James and Robbie quickly built a sod hut and started construction of a proper house for the family, but neither structure could protect them from the bitter cold, so they spent much of that first winter in Prince Albert, Saskatchewan. Wife Isabella, their daughter Maggie and their other sons came west in 1883, travelling by train as far as possible and completing the journey by ox cart. T.G. was almost 10 years old when he arrived in Saskatoon.

The Hamiltons experienced many disappointments in Saskatoon. The temperance colony was unable to achieve its goal of banning alcohol in the community. James died of a heart attack in 1885 and Maggie died of typhoid the following year.4 Moreover, the winters were frigid and summer drought killed the crops.

Their lives were also disrupted by the Northwest Rebellion of 1885. The Métis people and their First Nations allies were upset because they were losing their hunting and fishing territories to the new settlers. Métis militants established a provisional government, led by Louis Riel, at Batoche, north of Saskatoon.5 The government in Ottawa sent militia forces to deal with the situation.

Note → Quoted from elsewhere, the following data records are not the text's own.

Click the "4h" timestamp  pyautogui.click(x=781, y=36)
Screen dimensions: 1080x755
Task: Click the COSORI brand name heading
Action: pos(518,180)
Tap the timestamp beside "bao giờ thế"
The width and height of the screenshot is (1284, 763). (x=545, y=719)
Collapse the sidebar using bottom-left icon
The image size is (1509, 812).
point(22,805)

T.G. was at school one day when Dakota Chief Whitecap passed through Saskatoon on his way to Batoche to meet with Riel. When Whitecap entered the one-room schoolhouse, no one knew why he was there, or whether he was a friend or a foe. No one said a word as the First Nations leader walked around the classroom, touching each student on the top of the head. Then Whitecap left.6

The one-room Saskatoon schoolhouse also served as the church.

As it turned out, Whitecap remained loyal to the Crown,7 but the memory of this event stayed with T.G. for the rest of his life.

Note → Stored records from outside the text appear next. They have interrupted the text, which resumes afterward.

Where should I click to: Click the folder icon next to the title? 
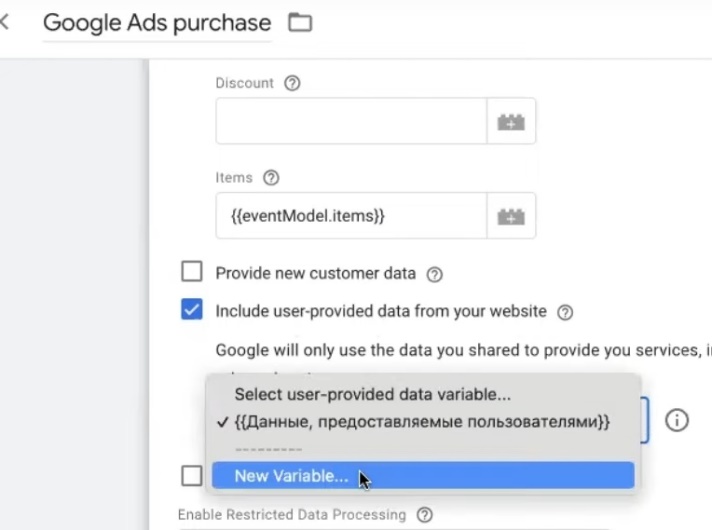tap(300, 22)
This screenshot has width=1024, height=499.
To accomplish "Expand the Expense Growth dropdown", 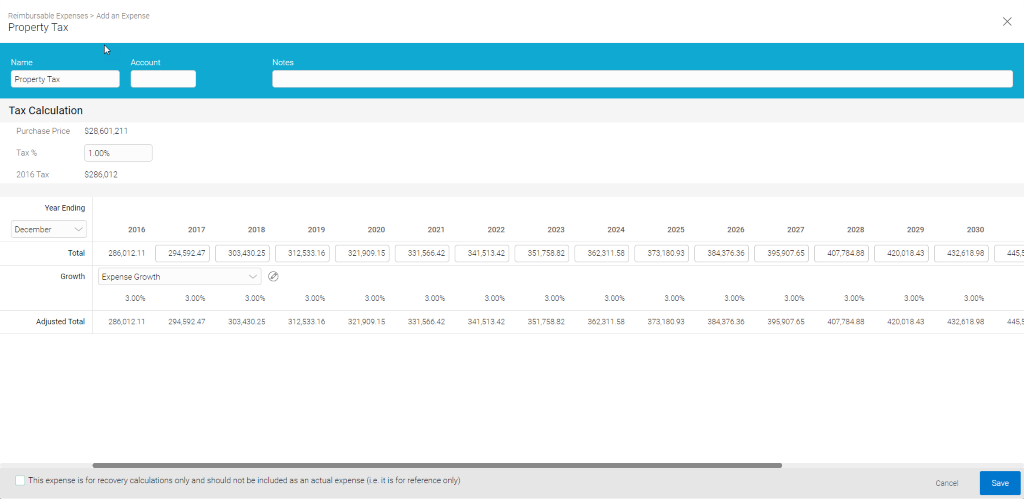I will pos(180,277).
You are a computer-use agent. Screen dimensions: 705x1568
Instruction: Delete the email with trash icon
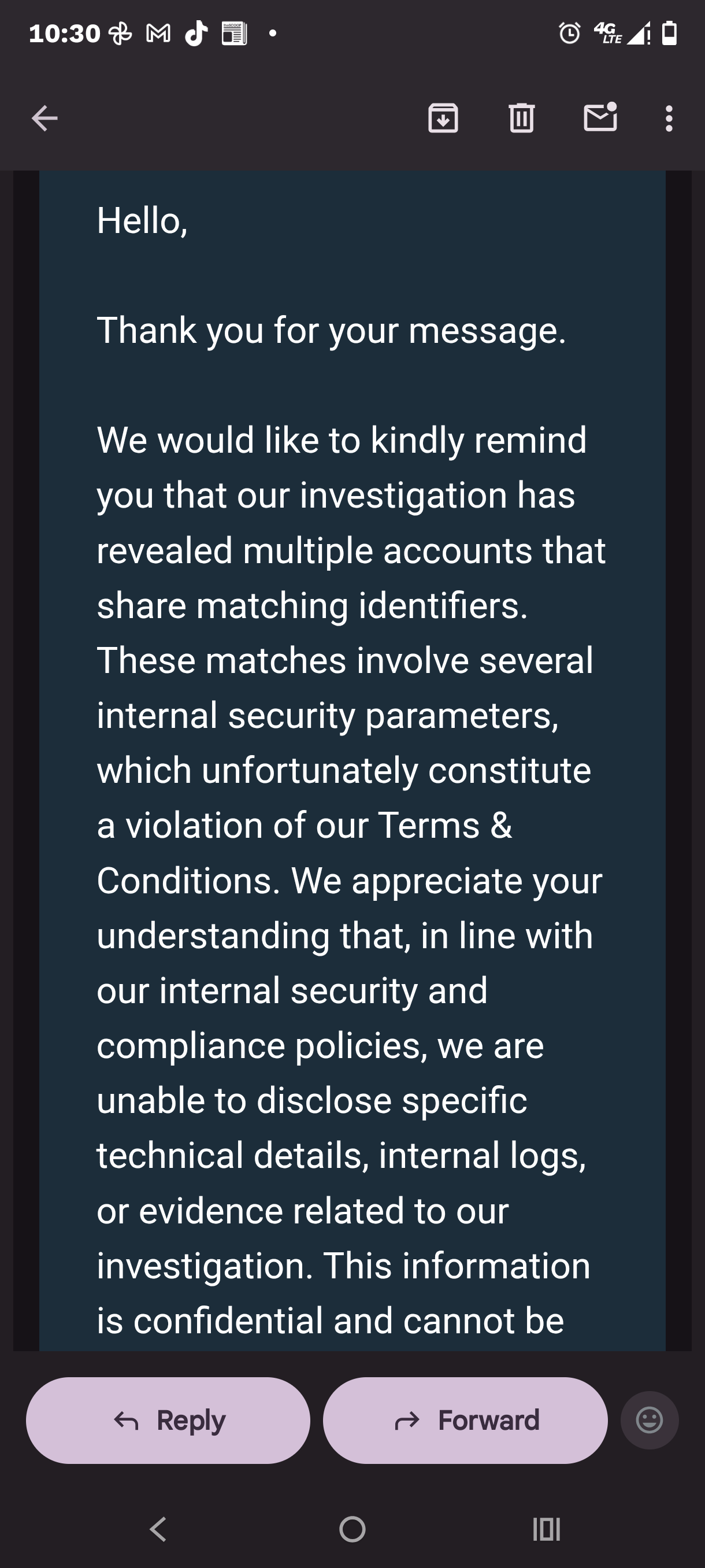(x=521, y=118)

By 1891, the widowed Isabella and her now grown sons had decided to give up on pioneering and move to Winnipeg, Manitoba, where the young men could further their education. Isabella and three of her sons left T.G., now 18, and his brother Jim, 21, to wind up the farm and make their own way the 780 kilometers from Saskatoon to Winnipeg. The brief account of their journey became a cherished family legend.

The story goes that they ran out of money before they reached Winnipeg, so they sold their ponies and buckboard to a farmer for a promissory note for $30. They never got the money and they had to walk the last miles, foot-sore, dusty and weary. They finally reached their destination some three weeks after leaving Saskatoon. Later, T. G. laughed at the memory of the funny sight they must have made, trudging through the streets of Winnipeg for the first time.8

Photos courtesy Fran Solar

Notes and Sources

  1. That would be about $6 today. Bobcat trapping is still legal for licensed trappers in Saskatchewan. I heard this story in an interview with my uncle (see footnote 6.)
  2. As an adult, Dr. Thomas Glendenning Hamilton was known as T.G. or T. Glen Hamilton. When he was a child, people called him Thomas. Since I have referred to him as T.G. in several other articles, for the sake of clarity, he is T.G. here also.
  3. Historical Association of SaskatoonNarratives of Saskatoon, 1882-1912 by men of the city: Prepared by a committee of the Historical Association of Saskatoon. [Saskatoon]: University Book-Store, [1927], p. 9, Peel’s Prairie Provinces, Peel 3742, http://peel.library.ualberta.ca/bibliography/3742/11.htmlaccessed Jan. 28, 2019
  4. James died on a trip back east and is buried next to his parents in St. Andrew’s Presbyterian Cemetery, Scarborough. Maggie was buried in Saskatoon, but her remains were eventually moved to the Hamilton family plot in Elmwood Cemetery, Winnipeg and her headstone is there. 
  5. Bob Beal, Rod Macleod, “North-West Rebellion”, The Canadian Encyclopedia, https://www.thecanadianencyclopedia.ca/en/article/north-west-rebellion, accessed Jan. 28, 2019
  6. Dr. Glen Forrester Hamilton, in a videotaped interview done by James B. Nickels, Department of Psychology, University of Manitoba; Winnipeg, Manitoba, July, 1987; DVD copy in the author’s possession.
  7. Following the Battle of Batoche, Chief Whitecap was arrested for treason, but was found not guilty. Today, he is recognized as one of the founders of Saskatoon and a public school is named after him. https://www.spsd.sk.ca/school/chiefwhitecap/About/Pages/default.aspxaccessed Jan. 28, 2019
  8. Margaret Hamilton Bach, “The Story of the Canadian Hamiltons, with genealogical information from Scotland” unpublished manuscript, Winnipeg, 1983. In 2009, I transcribed and revised my aunt’s article, adding corrections and some new information.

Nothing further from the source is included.